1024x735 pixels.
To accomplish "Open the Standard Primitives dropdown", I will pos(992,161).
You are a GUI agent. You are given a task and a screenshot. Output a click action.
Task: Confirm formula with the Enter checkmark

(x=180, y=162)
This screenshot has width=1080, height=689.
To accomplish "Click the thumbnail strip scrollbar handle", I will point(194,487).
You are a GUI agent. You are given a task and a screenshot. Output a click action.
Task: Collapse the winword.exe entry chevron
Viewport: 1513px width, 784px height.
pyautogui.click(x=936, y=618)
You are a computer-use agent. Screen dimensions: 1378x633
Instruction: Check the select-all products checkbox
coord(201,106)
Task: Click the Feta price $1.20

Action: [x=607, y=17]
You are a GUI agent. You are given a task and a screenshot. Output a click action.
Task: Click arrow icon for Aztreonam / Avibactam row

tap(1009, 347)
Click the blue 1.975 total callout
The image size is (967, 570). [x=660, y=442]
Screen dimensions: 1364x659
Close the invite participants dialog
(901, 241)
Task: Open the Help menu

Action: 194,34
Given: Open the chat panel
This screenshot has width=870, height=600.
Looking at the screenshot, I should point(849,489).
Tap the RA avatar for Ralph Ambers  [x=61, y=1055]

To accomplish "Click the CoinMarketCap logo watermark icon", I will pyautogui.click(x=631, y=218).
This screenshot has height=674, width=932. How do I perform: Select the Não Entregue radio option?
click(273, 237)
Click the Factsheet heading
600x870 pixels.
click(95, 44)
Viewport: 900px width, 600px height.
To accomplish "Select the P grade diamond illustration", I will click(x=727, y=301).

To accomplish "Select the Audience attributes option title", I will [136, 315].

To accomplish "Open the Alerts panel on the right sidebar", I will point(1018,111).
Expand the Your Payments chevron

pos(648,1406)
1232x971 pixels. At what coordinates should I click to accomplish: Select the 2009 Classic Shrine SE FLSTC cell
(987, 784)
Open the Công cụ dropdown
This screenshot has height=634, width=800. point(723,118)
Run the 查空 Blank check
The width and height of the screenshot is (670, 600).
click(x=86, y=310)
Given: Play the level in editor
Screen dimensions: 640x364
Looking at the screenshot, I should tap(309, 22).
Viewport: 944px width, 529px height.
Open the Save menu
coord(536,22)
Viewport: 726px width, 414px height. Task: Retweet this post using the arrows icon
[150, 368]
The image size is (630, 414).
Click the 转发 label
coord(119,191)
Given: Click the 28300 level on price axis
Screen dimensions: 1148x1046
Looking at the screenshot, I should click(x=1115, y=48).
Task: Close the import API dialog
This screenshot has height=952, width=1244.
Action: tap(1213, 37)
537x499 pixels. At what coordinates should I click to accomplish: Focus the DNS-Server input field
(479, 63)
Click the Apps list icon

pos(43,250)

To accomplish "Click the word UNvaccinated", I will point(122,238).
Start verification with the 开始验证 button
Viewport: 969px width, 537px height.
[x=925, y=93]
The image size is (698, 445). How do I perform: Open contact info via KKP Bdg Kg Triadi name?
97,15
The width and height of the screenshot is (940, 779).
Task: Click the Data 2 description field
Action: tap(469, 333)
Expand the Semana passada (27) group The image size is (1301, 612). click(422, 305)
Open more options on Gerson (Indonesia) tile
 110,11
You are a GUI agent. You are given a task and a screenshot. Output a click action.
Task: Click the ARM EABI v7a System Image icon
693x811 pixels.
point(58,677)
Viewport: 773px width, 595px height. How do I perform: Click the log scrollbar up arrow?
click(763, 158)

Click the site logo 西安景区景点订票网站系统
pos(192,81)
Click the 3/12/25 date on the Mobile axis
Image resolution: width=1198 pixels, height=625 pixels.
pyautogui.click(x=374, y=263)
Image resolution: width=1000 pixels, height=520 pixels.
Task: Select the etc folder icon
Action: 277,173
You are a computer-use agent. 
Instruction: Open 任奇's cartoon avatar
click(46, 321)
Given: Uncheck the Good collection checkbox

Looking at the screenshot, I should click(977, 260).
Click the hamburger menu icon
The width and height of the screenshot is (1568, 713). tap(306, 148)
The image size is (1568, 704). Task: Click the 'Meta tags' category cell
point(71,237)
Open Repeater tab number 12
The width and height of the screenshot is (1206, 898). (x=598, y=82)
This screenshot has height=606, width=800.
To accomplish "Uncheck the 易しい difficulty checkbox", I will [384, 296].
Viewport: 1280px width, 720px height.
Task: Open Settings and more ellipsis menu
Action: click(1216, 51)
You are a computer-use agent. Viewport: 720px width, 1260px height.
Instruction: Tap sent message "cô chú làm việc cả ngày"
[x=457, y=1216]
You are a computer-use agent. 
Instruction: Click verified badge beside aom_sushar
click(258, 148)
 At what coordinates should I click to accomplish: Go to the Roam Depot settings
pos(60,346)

Exercise: Repeat the material from above exactly, word for word.

Reply to the exercise:
1024x735 pixels.
To accomplish "Open the Standard Primitives dropdown", I will pos(992,161).
You are a GUI agent. You are given a task and a screenshot. Output a click action.
Task: Confirm formula with the Enter checkmark

(x=180, y=162)
This screenshot has width=1080, height=689.
To accomplish "Click the thumbnail strip scrollbar handle", I will point(194,487).
You are a GUI agent. You are given a task and a screenshot. Output a click action.
Task: Collapse the winword.exe entry chevron
Viewport: 1513px width, 784px height.
pyautogui.click(x=936, y=618)
You are a computer-use agent. Screen dimensions: 1378x633
Instruction: Check the select-all products checkbox
coord(201,106)
Task: Click the Feta price $1.20

Action: [x=607, y=17]
You are a GUI agent. You are given a task and a screenshot. Output a click action.
Task: Click arrow icon for Aztreonam / Avibactam row

tap(1009, 347)
Click the blue 1.975 total callout
The image size is (967, 570). [x=660, y=442]
Screen dimensions: 1364x659
Close the invite participants dialog
(901, 241)
Task: Open the Help menu

Action: 194,34
Given: Open the chat panel
This screenshot has width=870, height=600.
Looking at the screenshot, I should point(849,489).
Tap the RA avatar for Ralph Ambers  [x=61, y=1055]

To accomplish "Click the CoinMarketCap logo watermark icon", I will pyautogui.click(x=631, y=218).
This screenshot has height=674, width=932. How do I perform: Select the Não Entregue radio option?
click(273, 237)
Click the Factsheet heading
600x870 pixels.
click(95, 44)
Viewport: 900px width, 600px height.
To accomplish "Select the P grade diamond illustration", I will click(x=727, y=301).

To accomplish "Select the Audience attributes option title", I will [136, 315].

To accomplish "Open the Alerts panel on the right sidebar", I will point(1018,111).
Expand the Your Payments chevron

pos(648,1406)
1232x971 pixels. At what coordinates should I click to accomplish: Select the 2009 Classic Shrine SE FLSTC cell
(987, 784)
Open the Công cụ dropdown
This screenshot has height=634, width=800. point(723,118)
Run the 查空 Blank check
The width and height of the screenshot is (670, 600).
click(x=86, y=310)
Given: Play the level in editor
Screen dimensions: 640x364
Looking at the screenshot, I should tap(309, 22).
Viewport: 944px width, 529px height.
Open the Save menu
coord(536,22)
Viewport: 726px width, 414px height. Task: Retweet this post using the arrows icon
[150, 368]
The image size is (630, 414).
Click the 转发 label
coord(119,191)
Given: Click the 28300 level on price axis
Screen dimensions: 1148x1046
Looking at the screenshot, I should click(x=1115, y=48).
Task: Close the import API dialog
This screenshot has height=952, width=1244.
Action: tap(1213, 37)
537x499 pixels. At what coordinates should I click to accomplish: Focus the DNS-Server input field
(479, 63)
Click the Apps list icon

pos(43,250)

To accomplish "Click the word UNvaccinated", I will point(122,238).
Start verification with the 开始验证 button
Viewport: 969px width, 537px height.
[x=925, y=93]
The image size is (698, 445). How do I perform: Open contact info via KKP Bdg Kg Triadi name?
97,15
The width and height of the screenshot is (940, 779).
Task: Click the Data 2 description field
Action: tap(469, 333)
Expand the Semana passada (27) group The image size is (1301, 612). click(422, 305)
Open more options on Gerson (Indonesia) tile
 110,11
You are a GUI agent. You are given a task and a screenshot. Output a click action.
Task: Click the ARM EABI v7a System Image icon
693x811 pixels.
point(58,677)
Viewport: 773px width, 595px height. How do I perform: Click the log scrollbar up arrow?
click(763, 158)

Click the site logo 西安景区景点订票网站系统
pos(192,81)
Click the 3/12/25 date on the Mobile axis
Image resolution: width=1198 pixels, height=625 pixels.
pyautogui.click(x=374, y=263)
Image resolution: width=1000 pixels, height=520 pixels.
Task: Select the etc folder icon
Action: 277,173
You are a computer-use agent. 
Instruction: Open 任奇's cartoon avatar
click(46, 321)
Given: Uncheck the Good collection checkbox

Looking at the screenshot, I should click(977, 260).
Click the hamburger menu icon
The width and height of the screenshot is (1568, 713). tap(306, 148)
The image size is (1568, 704). Task: Click the 'Meta tags' category cell
point(71,237)
Open Repeater tab number 12
The width and height of the screenshot is (1206, 898). (x=598, y=82)
This screenshot has height=606, width=800.
To accomplish "Uncheck the 易しい difficulty checkbox", I will [384, 296].
Viewport: 1280px width, 720px height.
Task: Open Settings and more ellipsis menu
Action: click(1216, 51)
You are a computer-use agent. Viewport: 720px width, 1260px height.
Instruction: Tap sent message "cô chú làm việc cả ngày"
[x=457, y=1216]
You are a computer-use agent. 
Instruction: Click verified badge beside aom_sushar
click(258, 148)
 At what coordinates should I click to accomplish: Go to the Roam Depot settings
pos(60,346)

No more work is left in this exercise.